Count the lines in the items below that contain the word "coordinates", and reply with only that number.

● Records provided
____________

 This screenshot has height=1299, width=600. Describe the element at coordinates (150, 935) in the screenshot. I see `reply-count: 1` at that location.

____________

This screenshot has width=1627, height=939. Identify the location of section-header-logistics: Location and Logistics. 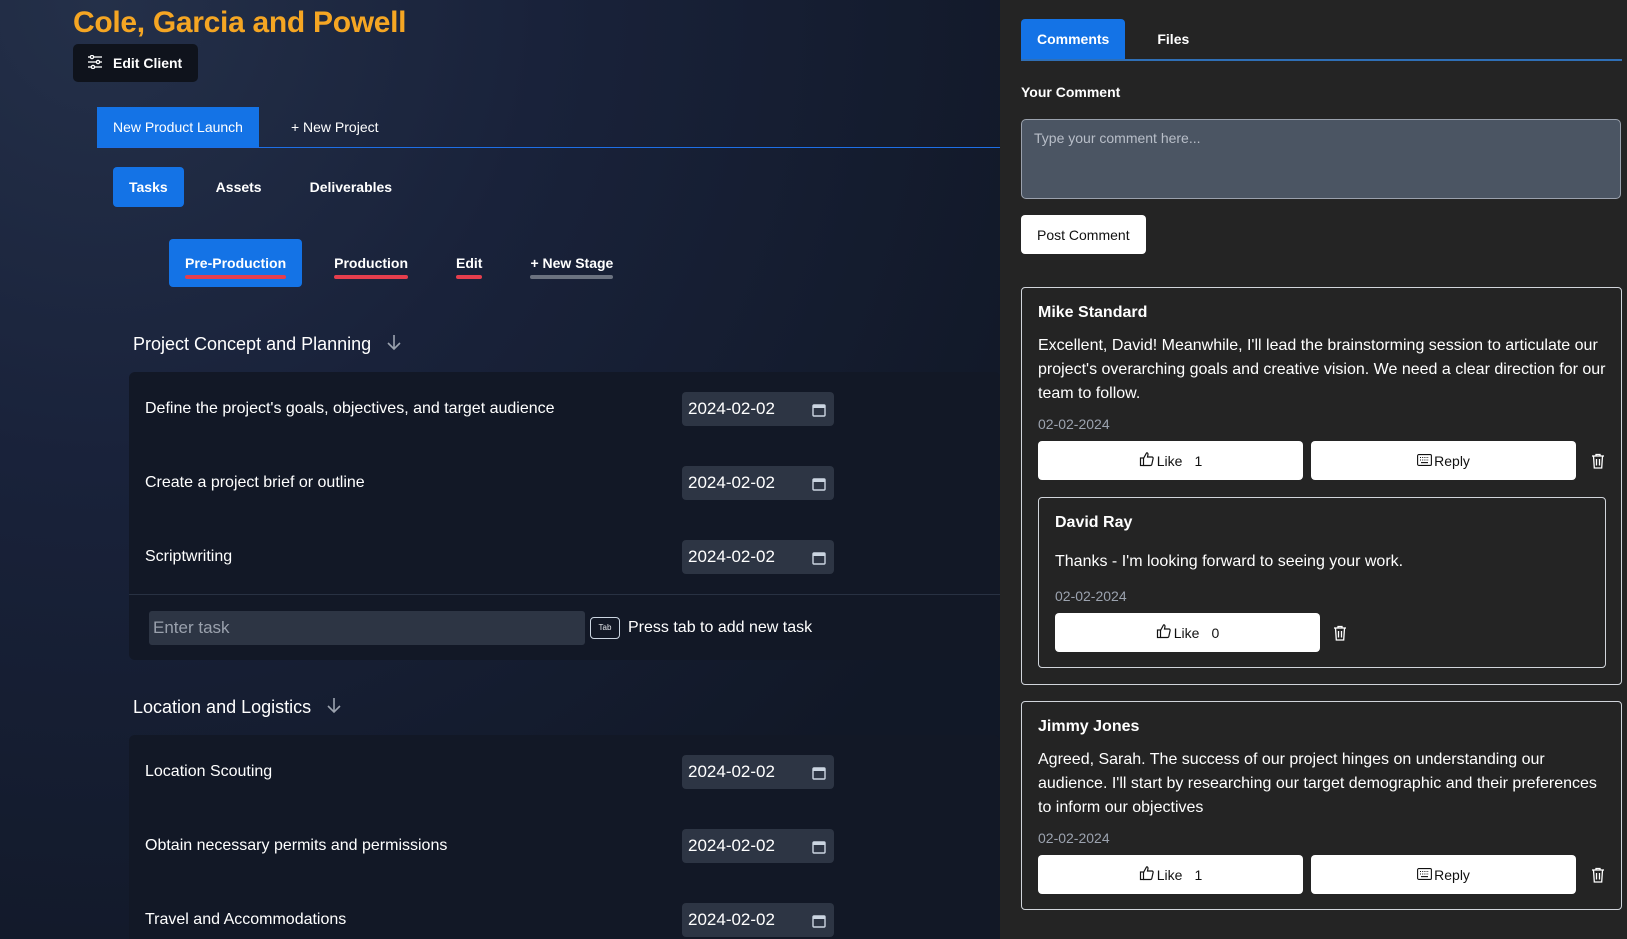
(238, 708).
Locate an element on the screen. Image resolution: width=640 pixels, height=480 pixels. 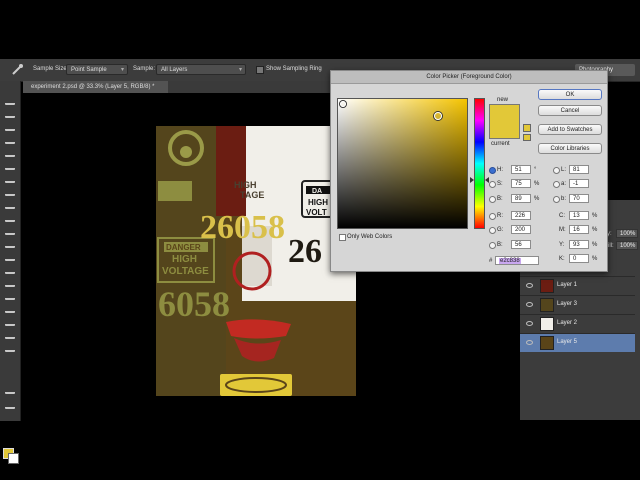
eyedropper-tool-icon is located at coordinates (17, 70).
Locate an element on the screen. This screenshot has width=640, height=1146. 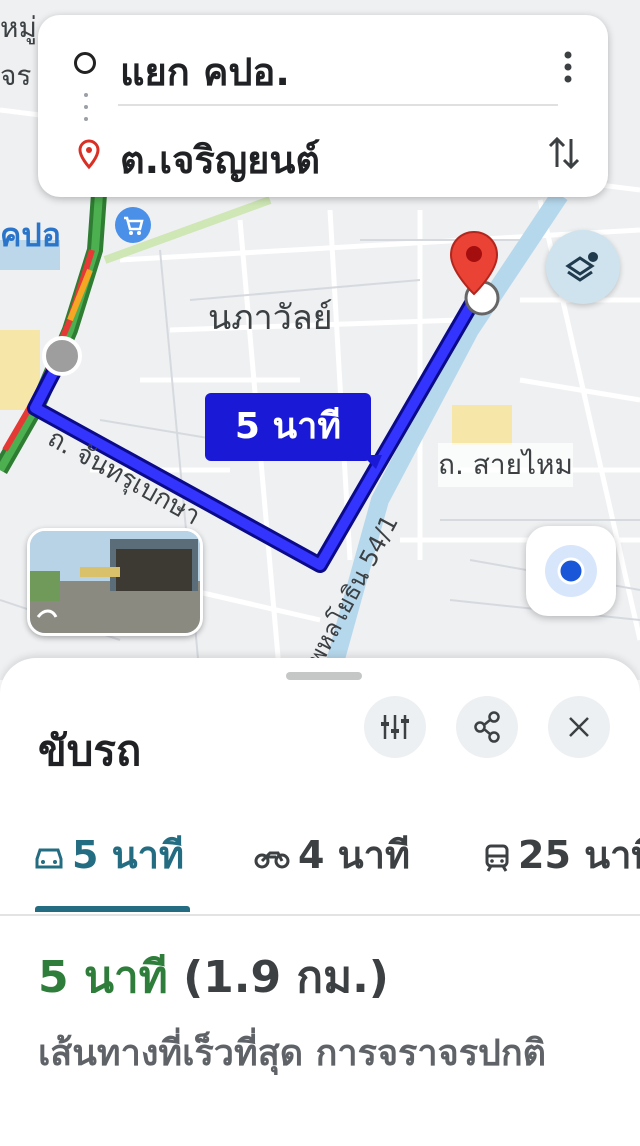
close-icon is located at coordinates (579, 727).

____________

● Worked solution
3